Out-Law News 1 min. read
01 Nov 2013, 1:20 pm
The regulations came into force on 1 November, and removed restrictions placed on foreign investors in the country's 'strategic' sectors, such as mining.
"The new law is a positive step," said Hong Kong-based projects expert Kate Terry of Pinsent Masons, the law firm behind Out-Law.com. "It will provide increased clarity and certainty for foreign investors, particularly in the natural resources sector, around the terms of their prospective investments."
The 2013 Mongolian Law on Investment (16-page / 265KB PDF) removes the distinction between foreign and domestic private investors in order to encourage investment, according to an unofficial transaction. It removes the need for government approval before private companies can invest in mining, telecommunications and banking projects, although firms with 50% or more foreign government ownership that want to hold more than 33% of the company will still need to obtain approval from a State Administrative Body in Charge of Investment Affairs.
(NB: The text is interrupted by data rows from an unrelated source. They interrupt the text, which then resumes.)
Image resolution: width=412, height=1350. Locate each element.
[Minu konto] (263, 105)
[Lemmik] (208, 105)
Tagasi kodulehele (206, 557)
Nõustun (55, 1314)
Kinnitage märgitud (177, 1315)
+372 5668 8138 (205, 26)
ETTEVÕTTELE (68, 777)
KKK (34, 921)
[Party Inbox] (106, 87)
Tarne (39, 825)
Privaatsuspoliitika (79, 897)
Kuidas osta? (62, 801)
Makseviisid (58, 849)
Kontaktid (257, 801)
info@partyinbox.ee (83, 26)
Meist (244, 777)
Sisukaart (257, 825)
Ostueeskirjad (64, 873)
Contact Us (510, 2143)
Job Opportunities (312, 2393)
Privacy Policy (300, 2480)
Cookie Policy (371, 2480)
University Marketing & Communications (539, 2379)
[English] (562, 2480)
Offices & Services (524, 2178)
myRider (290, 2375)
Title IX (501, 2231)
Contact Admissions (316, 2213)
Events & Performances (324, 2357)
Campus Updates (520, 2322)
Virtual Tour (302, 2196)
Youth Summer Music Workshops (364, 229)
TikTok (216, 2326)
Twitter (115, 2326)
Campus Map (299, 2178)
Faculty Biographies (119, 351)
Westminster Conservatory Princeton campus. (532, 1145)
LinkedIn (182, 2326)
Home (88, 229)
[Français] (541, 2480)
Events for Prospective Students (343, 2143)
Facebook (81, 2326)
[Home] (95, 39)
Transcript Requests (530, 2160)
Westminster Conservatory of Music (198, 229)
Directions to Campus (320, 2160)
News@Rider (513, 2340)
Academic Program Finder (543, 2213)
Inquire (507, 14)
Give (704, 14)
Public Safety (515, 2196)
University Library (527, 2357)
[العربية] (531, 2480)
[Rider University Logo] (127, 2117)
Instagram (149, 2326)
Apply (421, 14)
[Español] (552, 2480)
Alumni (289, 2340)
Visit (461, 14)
The law also provides investors with tax stability by freezing VAT, corporate income tax, mining royalties and customs duties at the rate applicable when the investment is made for between five and 22 years, depending on the investment amount and location within the country. Investors will also be able to freely transfer profits and assets out of the country, as long as they have "properly fulfilled their tax payment obligations" in the country.
International investment in Mongolia fell by 43% in the first half of 2013, following more than a year of uncertainty over the investment rules, according to Reuters.